## DATA FOR PROCESSING
========

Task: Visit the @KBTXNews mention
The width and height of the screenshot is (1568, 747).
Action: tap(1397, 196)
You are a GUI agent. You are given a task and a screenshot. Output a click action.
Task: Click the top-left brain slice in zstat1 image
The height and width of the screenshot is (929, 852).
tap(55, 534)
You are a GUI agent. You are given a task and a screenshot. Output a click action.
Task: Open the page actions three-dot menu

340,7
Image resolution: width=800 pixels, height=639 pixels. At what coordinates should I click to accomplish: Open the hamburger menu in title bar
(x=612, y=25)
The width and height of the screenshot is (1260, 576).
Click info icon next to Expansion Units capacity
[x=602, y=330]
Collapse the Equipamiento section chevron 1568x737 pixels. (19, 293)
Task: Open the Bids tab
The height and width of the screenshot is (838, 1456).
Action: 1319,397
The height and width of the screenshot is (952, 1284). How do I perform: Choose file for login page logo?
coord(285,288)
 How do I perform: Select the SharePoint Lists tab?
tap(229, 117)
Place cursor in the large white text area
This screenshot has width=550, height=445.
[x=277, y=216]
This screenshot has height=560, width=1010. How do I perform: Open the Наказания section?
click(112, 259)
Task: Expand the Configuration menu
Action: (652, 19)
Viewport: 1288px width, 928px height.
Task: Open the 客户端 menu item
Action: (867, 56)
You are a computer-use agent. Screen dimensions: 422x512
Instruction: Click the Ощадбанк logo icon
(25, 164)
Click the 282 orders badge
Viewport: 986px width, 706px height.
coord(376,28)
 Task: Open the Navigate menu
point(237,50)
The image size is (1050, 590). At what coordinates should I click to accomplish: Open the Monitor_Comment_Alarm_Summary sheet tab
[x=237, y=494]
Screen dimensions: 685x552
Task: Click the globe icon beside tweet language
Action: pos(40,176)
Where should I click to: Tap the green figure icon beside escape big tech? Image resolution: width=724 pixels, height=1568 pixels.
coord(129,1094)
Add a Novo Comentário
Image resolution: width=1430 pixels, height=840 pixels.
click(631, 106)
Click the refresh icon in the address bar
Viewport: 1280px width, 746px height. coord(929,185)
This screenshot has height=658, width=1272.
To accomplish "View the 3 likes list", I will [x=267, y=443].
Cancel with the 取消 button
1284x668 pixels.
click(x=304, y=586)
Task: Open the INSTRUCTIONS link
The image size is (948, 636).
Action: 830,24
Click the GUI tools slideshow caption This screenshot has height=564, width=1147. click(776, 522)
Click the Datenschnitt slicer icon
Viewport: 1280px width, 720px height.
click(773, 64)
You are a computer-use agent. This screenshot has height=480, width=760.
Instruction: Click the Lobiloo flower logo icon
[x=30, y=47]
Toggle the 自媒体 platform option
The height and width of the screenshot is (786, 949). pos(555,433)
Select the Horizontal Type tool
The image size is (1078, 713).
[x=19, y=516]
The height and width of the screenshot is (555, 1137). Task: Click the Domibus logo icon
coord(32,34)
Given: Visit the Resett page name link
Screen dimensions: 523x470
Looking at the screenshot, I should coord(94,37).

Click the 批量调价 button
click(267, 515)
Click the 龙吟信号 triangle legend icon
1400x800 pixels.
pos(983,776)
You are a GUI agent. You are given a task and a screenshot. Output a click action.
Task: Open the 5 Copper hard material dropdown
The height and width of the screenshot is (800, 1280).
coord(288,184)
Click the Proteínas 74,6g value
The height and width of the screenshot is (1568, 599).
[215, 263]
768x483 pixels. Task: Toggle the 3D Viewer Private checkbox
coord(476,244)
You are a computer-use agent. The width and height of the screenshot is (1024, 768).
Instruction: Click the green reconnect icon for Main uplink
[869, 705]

========

## PROBLEM TO SOLVE
Give the listing again in full, with every line intact.

## EXERCISE RESULT
Task: Visit the @KBTXNews mention
The width and height of the screenshot is (1568, 747).
Action: tap(1397, 196)
You are a GUI agent. You are given a task and a screenshot. Output a click action.
Task: Click the top-left brain slice in zstat1 image
The height and width of the screenshot is (929, 852).
tap(55, 534)
You are a GUI agent. You are given a task and a screenshot. Output a click action.
Task: Open the page actions three-dot menu

340,7
Image resolution: width=800 pixels, height=639 pixels. At what coordinates should I click to accomplish: Open the hamburger menu in title bar
(x=612, y=25)
The width and height of the screenshot is (1260, 576).
Click info icon next to Expansion Units capacity
[x=602, y=330]
Collapse the Equipamiento section chevron 1568x737 pixels. (19, 293)
Task: Open the Bids tab
The height and width of the screenshot is (838, 1456).
Action: 1319,397
The height and width of the screenshot is (952, 1284). How do I perform: Choose file for login page logo?
coord(285,288)
 How do I perform: Select the SharePoint Lists tab?
tap(229, 117)
Place cursor in the large white text area
This screenshot has width=550, height=445.
[x=277, y=216]
This screenshot has height=560, width=1010. How do I perform: Open the Наказания section?
click(112, 259)
Task: Expand the Configuration menu
Action: (652, 19)
Viewport: 1288px width, 928px height.
Task: Open the 客户端 menu item
Action: (867, 56)
You are a computer-use agent. Screen dimensions: 422x512
Instruction: Click the Ощадбанк logo icon
(25, 164)
Click the 282 orders badge
Viewport: 986px width, 706px height.
coord(376,28)
 Task: Open the Navigate menu
point(237,50)
The image size is (1050, 590). At what coordinates should I click to accomplish: Open the Monitor_Comment_Alarm_Summary sheet tab
[x=237, y=494]
Screen dimensions: 685x552
Task: Click the globe icon beside tweet language
Action: pos(40,176)
Where should I click to: Tap the green figure icon beside escape big tech? Image resolution: width=724 pixels, height=1568 pixels.
coord(129,1094)
Add a Novo Comentário
Image resolution: width=1430 pixels, height=840 pixels.
click(631, 106)
Click the refresh icon in the address bar
Viewport: 1280px width, 746px height. coord(929,185)
This screenshot has height=658, width=1272.
To accomplish "View the 3 likes list", I will [x=267, y=443].
Cancel with the 取消 button
1284x668 pixels.
click(x=304, y=586)
Task: Open the INSTRUCTIONS link
The image size is (948, 636).
Action: 830,24
Click the GUI tools slideshow caption This screenshot has height=564, width=1147. click(776, 522)
Click the Datenschnitt slicer icon
Viewport: 1280px width, 720px height.
click(773, 64)
You are a computer-use agent. This screenshot has height=480, width=760.
Instruction: Click the Lobiloo flower logo icon
[x=30, y=47]
Toggle the 自媒体 platform option
The height and width of the screenshot is (786, 949). pos(555,433)
Select the Horizontal Type tool
The image size is (1078, 713).
[x=19, y=516]
The height and width of the screenshot is (555, 1137). Task: Click the Domibus logo icon
coord(32,34)
Given: Visit the Resett page name link
Screen dimensions: 523x470
Looking at the screenshot, I should coord(94,37).

Click the 批量调价 button
click(267, 515)
Click the 龙吟信号 triangle legend icon
1400x800 pixels.
pos(983,776)
You are a GUI agent. You are given a task and a screenshot. Output a click action.
Task: Open the 5 Copper hard material dropdown
The height and width of the screenshot is (800, 1280).
coord(288,184)
Click the Proteínas 74,6g value
The height and width of the screenshot is (1568, 599).
[215, 263]
768x483 pixels. Task: Toggle the 3D Viewer Private checkbox
coord(476,244)
You are a computer-use agent. The width and height of the screenshot is (1024, 768).
Instruction: Click the green reconnect icon for Main uplink
[869, 705]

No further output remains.